Well, I could make a strong argument Fredette's a top 5 college guard right now, but you guys would scoff at it because he has no NBA potential.


----------



## HB

Lol at minutes per game being some legitimate stat, in all my years of talking basketball on this site, no one has ever brought that up as some ground breaking stat. Weak sauce. Lol it even hampers your argument, do you understand that if Turner was playing as much as Scheyer he'd have even better numbers?

Lets go through this again, Turner leads Scheyer in rebounds per game, blocks per game, steals per game, FG%, TS%, EFG%, shoots better from 2pt, PER, EFF, REb/40, Drbp/g, Drb/40. In the whole nation Turner is second in efficiency. You are wasting my time man.

And you said there are a lot of guys averaging double-doubles, do tell me what guards are doing that?


----------



## Geaux Tigers

Some of yall are so focused on stats its ridiculous...Do you realize there are many more ways to affect a game than in the statline. Both are great players but Evan is coming off of an injury and right now I'm taking Scheyer.


----------



## rocketeer

HB said:


> Lol at minutes per game being some legitimate stat, in all my years of talking basketball on this site, no one has ever brought that up as some ground breaking stat.


that seems kinda funny coming from you.


----------



## HB

^Why? Oh you mean Oden and Lopez, but thats different because one guy fouls too much and cant stay on the floor, the other has adjusted well to the game. Turner isn't playing less minutes because he fouls too much. OSU has good guard depth.


----------



## Geaux Tigers

I just can't listen to a guy who quotes Woody Paige in his signature...:clown:


----------



## HB

But the quote is hilarious lol


----------



## coolpohle

HB said:


> And you said there are a lot of guys averaging double-doubles, do tell me what guards are doing that?


Well, you could just as easily make a case that Turner is a SF. 

Basically, this comes down to you scoffing at the idea that a guy averaging 20 ppg shooting 43% from deep and having a 4.7 assist-TO ratio while leading his team to a 13-2 record is not ridiculously good. It is.


----------



## SheriffKilla

Ya you cant even really call Turner a guard at the college level he is one of those positionless who does everything for his team, I beleive he is the tallest players in his starting line up...
When I said that Scheyer is the 2nd best guard in College I wasnt counting Turner as a guard


----------



## HB

^Show me where I said its not ridiculously good? I said I am not buying he is the second best guard in the nation behind Wall and he is not. Evan Turner is listed as guard/forward, on most occasions he plays point guard for his team. He's basically their point guard. He's the best all around player in the nation, not just guard.

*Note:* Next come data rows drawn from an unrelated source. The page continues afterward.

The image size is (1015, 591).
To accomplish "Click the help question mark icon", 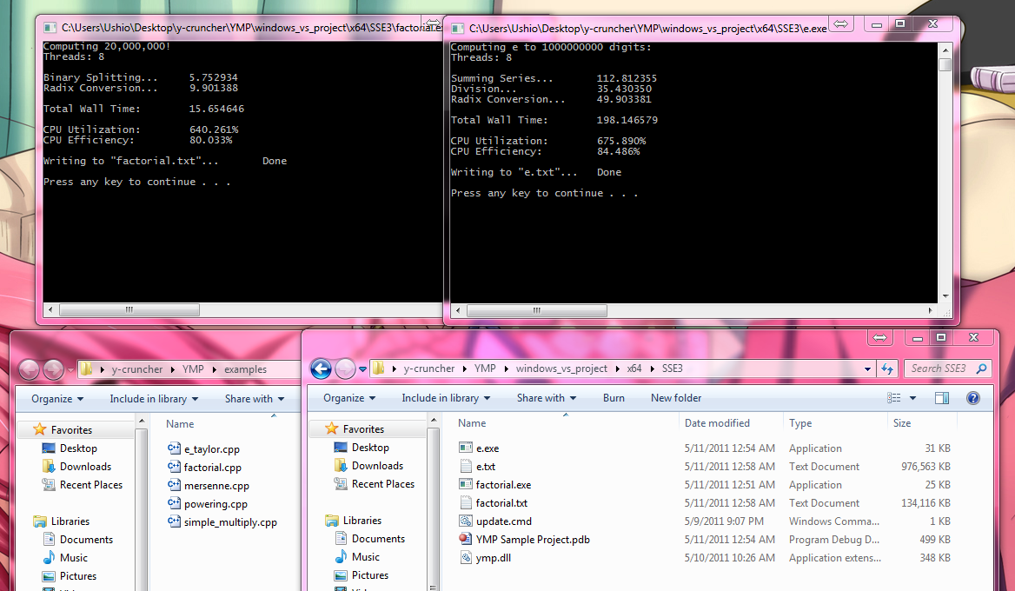I will coord(973,398).
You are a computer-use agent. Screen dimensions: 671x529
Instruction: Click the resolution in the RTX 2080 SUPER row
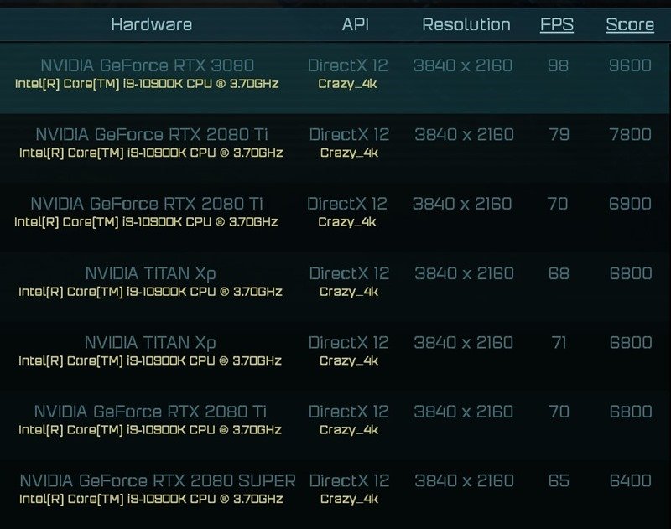click(x=464, y=481)
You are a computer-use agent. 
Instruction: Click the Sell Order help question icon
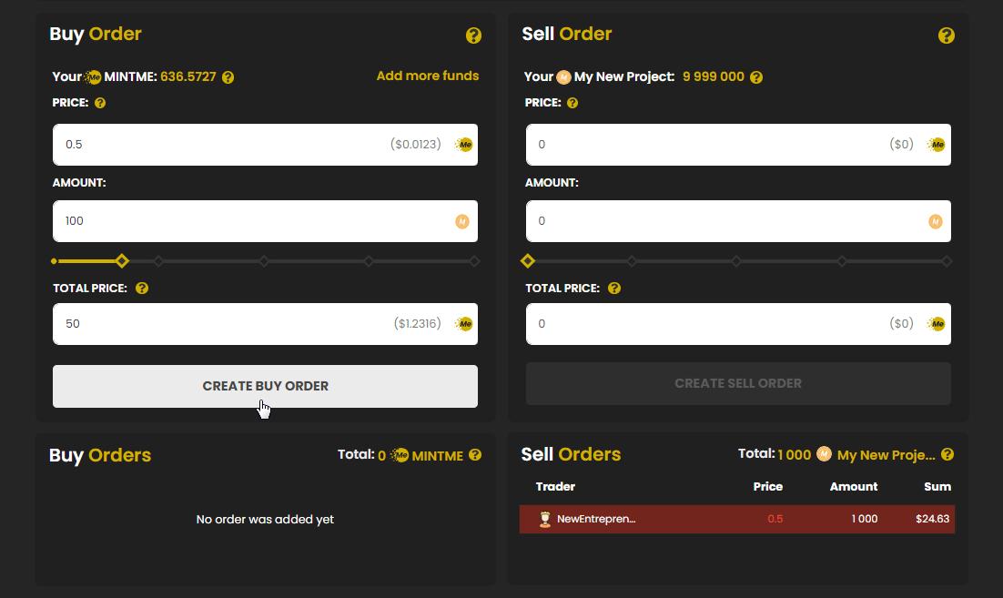click(947, 35)
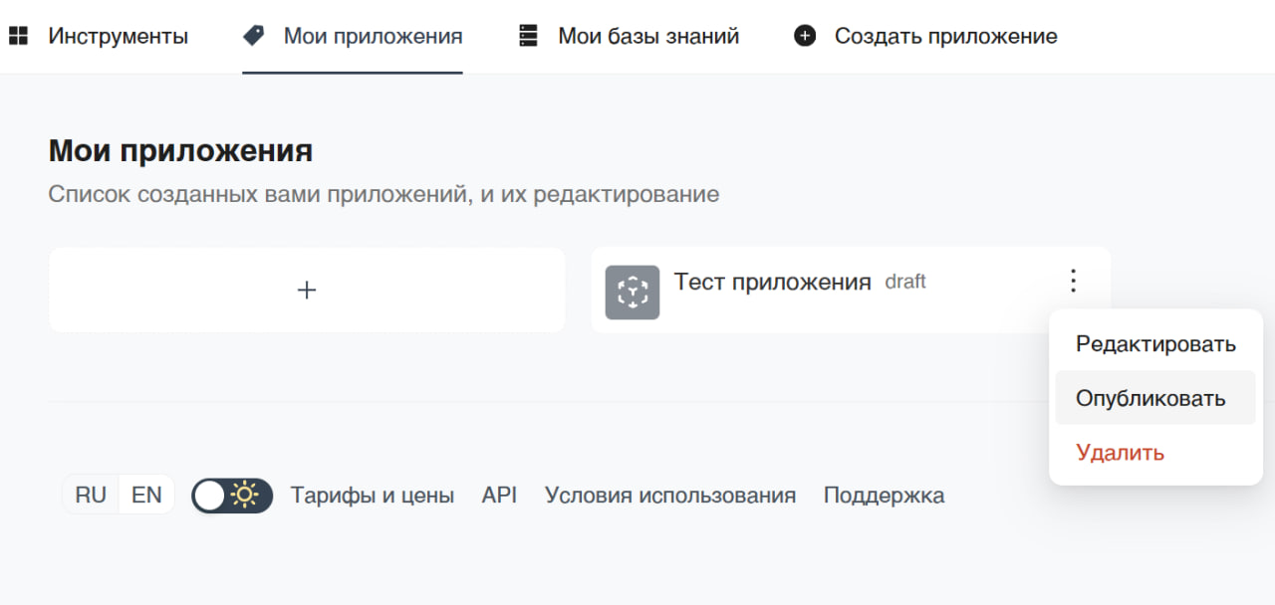Click the Поддержка footer link
The height and width of the screenshot is (605, 1275).
(x=884, y=496)
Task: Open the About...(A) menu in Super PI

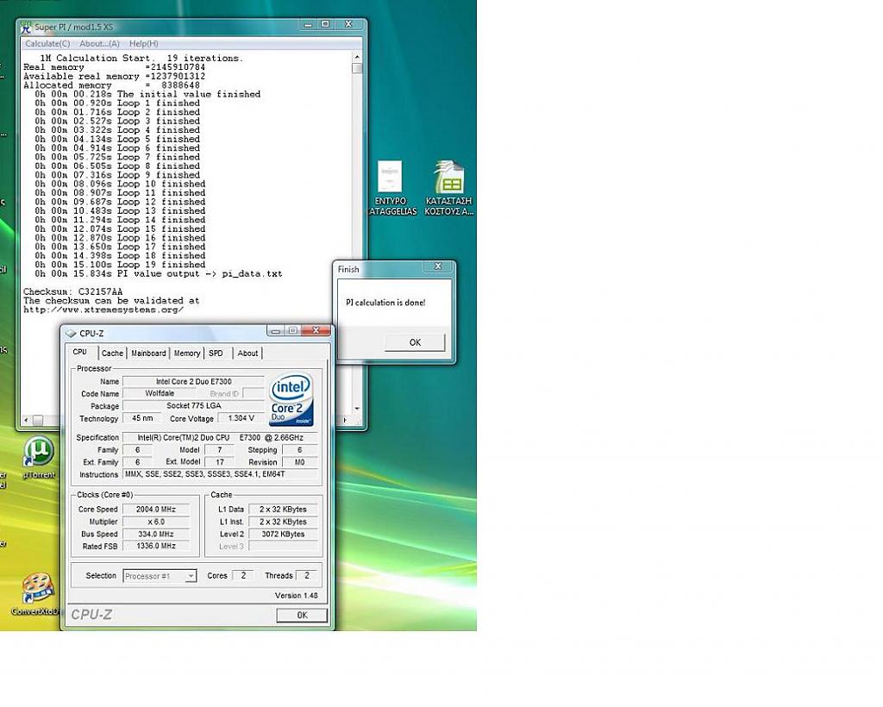Action: (x=99, y=43)

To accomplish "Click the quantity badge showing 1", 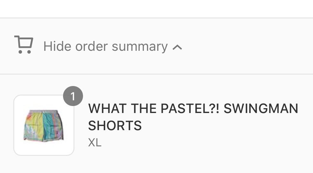I will [73, 96].
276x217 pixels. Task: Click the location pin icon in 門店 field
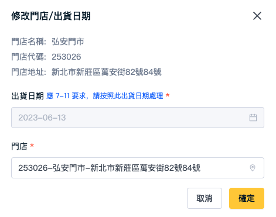pos(253,168)
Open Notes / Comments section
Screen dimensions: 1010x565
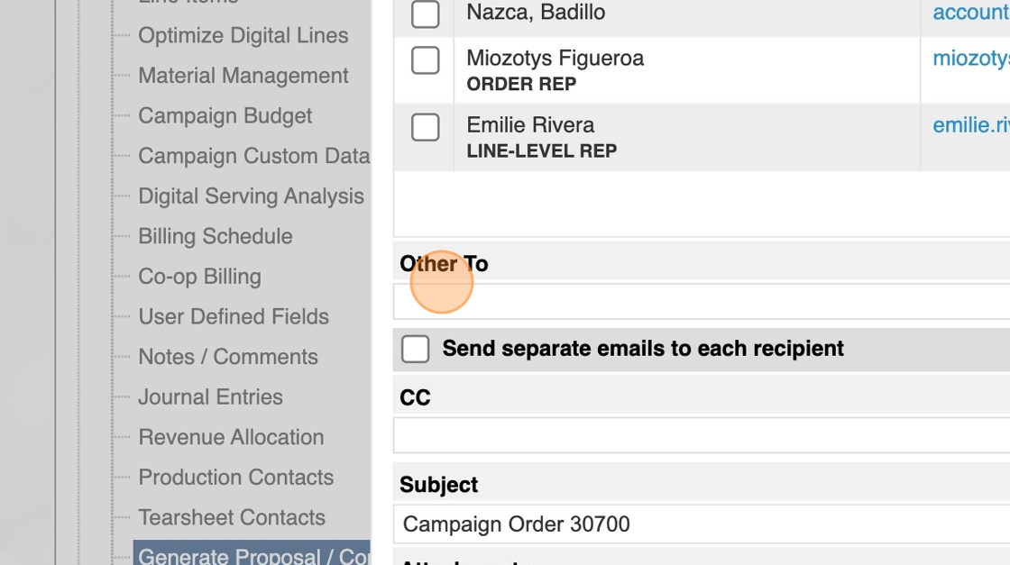[x=227, y=357]
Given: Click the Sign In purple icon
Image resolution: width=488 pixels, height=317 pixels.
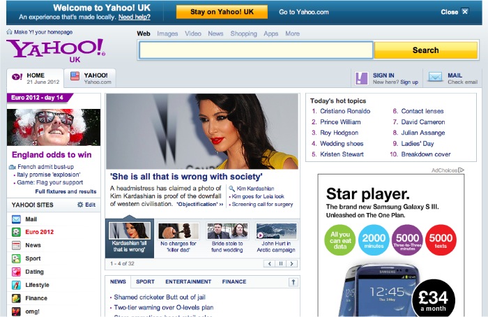Looking at the screenshot, I should click(360, 78).
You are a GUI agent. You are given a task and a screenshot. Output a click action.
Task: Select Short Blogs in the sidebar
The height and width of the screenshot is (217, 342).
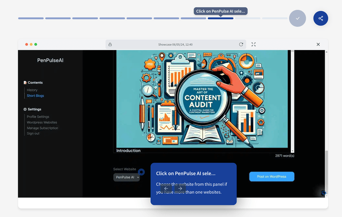pos(36,96)
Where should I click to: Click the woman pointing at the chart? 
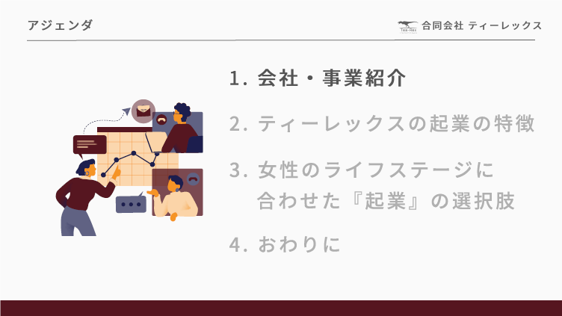[86, 198]
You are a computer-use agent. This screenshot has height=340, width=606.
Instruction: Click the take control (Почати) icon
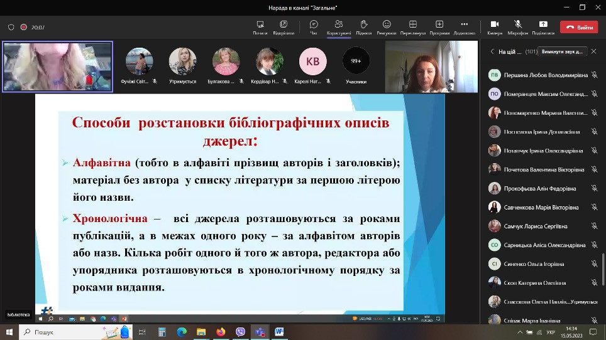point(260,26)
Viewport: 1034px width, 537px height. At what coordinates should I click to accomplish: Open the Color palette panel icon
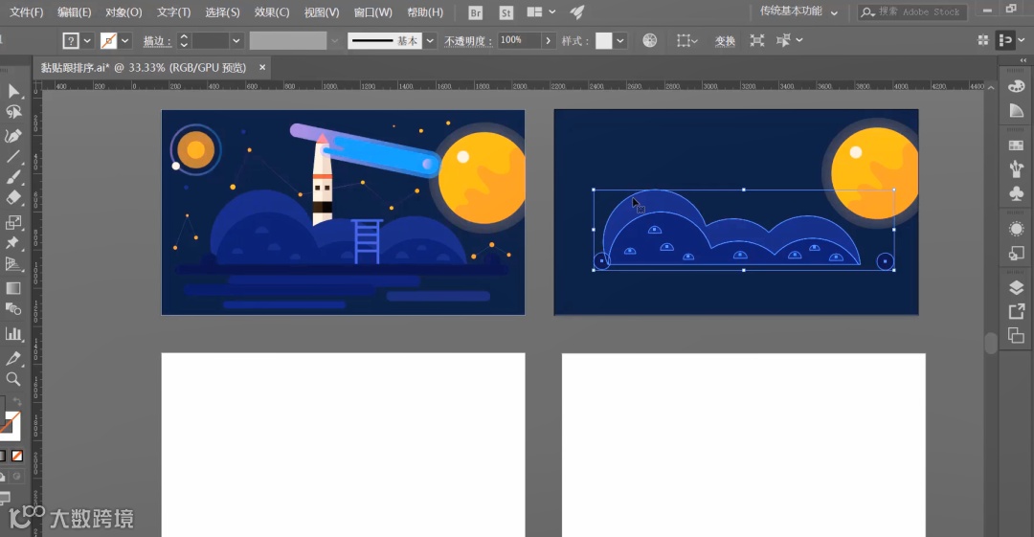[1016, 86]
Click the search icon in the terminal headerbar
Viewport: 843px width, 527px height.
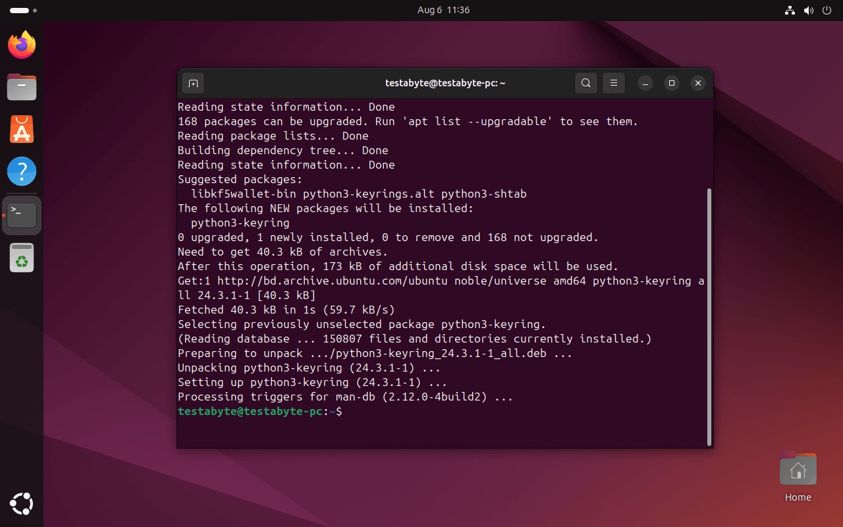click(x=585, y=83)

And Dallas Lauderdale is taller than Turner fjkdsi


----------



## coolpohle

HB said:


> ^Show me where I said its not ridiculously good? I said I am not buying he is the second best guard in the nation behind Wall and he is not. Evan Turner is listed as guard/forward, on most occasions he plays point guard for his team. He's basically their point guard. He's the best all around player in the nation, not just guard.
> 
> And Dallas Lauderdale is taller than Turner fjkdsi


Lauderdale is only one guy. 

If you thought that it was ridiculously good you would have never made the statement against him in the first place. So you think Scheyer's the 3rd best and you made that argument? Seems pretty silly to me.  You must think he's barely top 10 right now at best to start that kind of a debate.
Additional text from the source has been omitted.